→ Work order: Look through the entries below and report every line that has "inside".

→ Stored data:
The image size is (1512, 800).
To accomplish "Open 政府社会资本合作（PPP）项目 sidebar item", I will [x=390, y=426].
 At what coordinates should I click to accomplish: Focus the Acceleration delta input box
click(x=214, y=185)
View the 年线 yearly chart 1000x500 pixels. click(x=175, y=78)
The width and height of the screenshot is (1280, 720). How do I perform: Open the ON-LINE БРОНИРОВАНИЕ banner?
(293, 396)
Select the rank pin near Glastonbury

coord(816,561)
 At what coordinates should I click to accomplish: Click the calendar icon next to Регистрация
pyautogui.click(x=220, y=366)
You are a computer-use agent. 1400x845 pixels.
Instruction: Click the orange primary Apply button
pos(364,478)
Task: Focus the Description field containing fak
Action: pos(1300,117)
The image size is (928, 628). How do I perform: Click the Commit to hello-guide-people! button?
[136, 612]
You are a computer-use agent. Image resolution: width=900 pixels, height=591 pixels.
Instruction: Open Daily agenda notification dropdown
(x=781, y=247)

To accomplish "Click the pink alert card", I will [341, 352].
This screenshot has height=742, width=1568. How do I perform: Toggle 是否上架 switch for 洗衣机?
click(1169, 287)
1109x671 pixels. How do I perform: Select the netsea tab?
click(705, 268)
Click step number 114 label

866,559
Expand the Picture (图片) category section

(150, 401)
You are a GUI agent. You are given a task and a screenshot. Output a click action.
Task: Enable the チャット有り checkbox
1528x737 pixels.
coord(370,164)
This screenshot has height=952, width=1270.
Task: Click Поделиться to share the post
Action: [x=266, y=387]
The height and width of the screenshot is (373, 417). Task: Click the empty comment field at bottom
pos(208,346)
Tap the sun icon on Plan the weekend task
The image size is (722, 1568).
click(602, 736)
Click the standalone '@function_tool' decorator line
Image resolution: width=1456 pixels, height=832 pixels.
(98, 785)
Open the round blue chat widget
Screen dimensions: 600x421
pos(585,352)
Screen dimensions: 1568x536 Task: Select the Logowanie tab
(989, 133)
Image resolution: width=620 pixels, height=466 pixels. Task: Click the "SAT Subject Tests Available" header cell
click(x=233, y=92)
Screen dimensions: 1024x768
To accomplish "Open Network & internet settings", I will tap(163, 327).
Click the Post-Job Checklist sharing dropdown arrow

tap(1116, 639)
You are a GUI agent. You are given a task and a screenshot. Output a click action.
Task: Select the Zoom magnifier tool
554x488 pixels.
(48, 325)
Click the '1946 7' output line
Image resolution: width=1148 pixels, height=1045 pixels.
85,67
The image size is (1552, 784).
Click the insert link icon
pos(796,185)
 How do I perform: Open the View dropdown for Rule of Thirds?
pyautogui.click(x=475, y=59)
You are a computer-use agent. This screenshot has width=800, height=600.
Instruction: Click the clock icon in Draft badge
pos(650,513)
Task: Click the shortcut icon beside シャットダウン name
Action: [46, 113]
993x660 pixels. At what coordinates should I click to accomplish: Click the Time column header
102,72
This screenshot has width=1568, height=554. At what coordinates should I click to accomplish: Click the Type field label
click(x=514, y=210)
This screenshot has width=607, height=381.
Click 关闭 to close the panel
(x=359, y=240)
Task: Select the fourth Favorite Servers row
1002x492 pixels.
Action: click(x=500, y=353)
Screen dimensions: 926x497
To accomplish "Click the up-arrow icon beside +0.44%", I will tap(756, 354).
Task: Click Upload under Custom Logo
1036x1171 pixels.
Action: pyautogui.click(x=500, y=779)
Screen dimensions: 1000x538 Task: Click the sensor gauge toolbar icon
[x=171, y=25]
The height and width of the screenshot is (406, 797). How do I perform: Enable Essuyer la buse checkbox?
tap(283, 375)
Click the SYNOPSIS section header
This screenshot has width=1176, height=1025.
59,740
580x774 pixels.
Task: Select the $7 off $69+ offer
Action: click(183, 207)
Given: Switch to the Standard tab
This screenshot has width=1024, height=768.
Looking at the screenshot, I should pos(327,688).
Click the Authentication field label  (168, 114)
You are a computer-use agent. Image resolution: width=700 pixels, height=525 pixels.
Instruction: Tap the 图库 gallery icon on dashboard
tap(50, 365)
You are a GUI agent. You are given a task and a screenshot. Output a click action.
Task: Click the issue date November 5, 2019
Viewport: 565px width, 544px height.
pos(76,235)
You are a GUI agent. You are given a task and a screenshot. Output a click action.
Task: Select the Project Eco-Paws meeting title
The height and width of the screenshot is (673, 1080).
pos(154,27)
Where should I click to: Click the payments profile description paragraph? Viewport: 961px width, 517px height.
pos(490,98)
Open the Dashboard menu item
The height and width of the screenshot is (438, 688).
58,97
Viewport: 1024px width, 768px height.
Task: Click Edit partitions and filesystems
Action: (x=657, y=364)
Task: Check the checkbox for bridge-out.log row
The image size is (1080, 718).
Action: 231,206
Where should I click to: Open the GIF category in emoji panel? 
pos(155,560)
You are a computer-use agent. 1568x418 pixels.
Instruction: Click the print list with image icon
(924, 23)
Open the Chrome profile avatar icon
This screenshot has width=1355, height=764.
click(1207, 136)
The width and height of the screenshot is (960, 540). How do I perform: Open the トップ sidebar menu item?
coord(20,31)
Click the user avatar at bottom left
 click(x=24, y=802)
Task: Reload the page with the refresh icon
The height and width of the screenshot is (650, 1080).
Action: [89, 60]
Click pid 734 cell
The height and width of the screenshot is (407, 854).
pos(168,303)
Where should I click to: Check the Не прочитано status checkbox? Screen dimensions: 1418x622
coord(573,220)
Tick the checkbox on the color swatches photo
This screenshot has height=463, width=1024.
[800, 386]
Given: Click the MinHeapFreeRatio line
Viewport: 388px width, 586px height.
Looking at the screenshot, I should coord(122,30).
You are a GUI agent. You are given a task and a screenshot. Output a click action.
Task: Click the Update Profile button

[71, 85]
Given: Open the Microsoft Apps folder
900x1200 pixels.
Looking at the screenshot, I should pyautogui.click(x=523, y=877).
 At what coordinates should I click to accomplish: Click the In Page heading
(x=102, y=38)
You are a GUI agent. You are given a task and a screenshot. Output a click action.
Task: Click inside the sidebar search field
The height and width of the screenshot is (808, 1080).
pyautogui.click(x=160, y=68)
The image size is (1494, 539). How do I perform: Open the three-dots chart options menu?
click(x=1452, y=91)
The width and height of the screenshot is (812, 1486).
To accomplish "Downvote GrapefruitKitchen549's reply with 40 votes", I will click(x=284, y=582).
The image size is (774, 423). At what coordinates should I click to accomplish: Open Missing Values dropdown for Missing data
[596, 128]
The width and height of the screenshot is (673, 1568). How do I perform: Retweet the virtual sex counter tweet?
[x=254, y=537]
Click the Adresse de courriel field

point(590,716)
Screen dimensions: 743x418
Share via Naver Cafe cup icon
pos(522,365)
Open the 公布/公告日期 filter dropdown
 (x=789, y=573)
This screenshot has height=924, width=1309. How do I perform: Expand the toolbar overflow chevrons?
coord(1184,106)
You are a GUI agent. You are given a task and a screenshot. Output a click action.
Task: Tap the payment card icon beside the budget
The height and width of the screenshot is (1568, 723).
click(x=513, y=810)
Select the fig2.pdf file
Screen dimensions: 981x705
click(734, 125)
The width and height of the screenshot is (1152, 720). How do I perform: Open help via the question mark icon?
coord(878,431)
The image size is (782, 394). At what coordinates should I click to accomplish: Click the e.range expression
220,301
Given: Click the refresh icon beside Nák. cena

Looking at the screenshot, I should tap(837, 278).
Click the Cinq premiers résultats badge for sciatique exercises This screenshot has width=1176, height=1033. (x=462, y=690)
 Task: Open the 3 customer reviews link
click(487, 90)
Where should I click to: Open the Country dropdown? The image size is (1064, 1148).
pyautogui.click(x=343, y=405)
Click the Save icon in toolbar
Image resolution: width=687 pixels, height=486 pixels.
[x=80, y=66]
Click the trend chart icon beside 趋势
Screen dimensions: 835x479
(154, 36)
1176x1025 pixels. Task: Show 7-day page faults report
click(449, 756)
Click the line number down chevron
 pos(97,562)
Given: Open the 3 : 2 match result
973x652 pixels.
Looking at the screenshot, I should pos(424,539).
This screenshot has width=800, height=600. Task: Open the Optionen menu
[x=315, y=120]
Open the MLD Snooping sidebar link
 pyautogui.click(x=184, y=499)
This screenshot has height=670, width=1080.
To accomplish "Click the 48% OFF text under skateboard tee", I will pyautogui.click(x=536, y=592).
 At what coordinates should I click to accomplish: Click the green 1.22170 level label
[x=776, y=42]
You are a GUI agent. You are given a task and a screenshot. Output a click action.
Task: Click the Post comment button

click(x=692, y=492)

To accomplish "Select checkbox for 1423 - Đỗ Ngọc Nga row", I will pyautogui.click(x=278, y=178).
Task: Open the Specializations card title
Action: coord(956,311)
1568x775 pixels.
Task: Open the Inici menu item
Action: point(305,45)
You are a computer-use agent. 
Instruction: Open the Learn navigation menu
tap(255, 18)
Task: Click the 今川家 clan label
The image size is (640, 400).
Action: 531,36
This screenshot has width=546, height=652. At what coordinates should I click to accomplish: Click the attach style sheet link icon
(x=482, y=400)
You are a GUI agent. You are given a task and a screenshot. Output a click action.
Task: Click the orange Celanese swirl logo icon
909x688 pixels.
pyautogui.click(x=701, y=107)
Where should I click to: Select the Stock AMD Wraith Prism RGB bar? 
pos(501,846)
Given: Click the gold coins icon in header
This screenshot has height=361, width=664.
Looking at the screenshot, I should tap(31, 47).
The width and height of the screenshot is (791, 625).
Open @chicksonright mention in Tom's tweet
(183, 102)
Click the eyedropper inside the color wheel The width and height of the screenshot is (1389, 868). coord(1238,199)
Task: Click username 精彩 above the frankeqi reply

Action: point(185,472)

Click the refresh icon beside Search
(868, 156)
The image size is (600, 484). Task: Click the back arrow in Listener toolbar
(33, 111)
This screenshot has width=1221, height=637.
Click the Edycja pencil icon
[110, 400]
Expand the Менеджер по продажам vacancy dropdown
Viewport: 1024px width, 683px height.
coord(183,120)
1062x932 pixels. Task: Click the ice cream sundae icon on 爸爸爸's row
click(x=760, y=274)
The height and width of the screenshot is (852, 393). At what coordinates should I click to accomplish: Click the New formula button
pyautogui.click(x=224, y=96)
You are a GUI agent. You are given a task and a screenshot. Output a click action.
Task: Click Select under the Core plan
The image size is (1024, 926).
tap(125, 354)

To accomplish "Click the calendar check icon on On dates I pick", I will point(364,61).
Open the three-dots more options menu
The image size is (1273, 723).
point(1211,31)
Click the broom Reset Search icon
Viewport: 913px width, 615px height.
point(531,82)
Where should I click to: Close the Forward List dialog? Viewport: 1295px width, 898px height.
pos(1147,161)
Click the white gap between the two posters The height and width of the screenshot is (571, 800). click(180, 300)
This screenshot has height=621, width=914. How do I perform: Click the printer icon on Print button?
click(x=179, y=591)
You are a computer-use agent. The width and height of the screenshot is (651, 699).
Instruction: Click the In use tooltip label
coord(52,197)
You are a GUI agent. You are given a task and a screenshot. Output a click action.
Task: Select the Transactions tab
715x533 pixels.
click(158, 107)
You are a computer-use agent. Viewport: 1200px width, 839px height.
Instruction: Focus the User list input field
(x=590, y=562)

→ Exercise output:
Task: Click inside the sidebar search field
Click the eyedropper inside the color wheel The width and height of the screenshot is (1389, 868). coord(1238,199)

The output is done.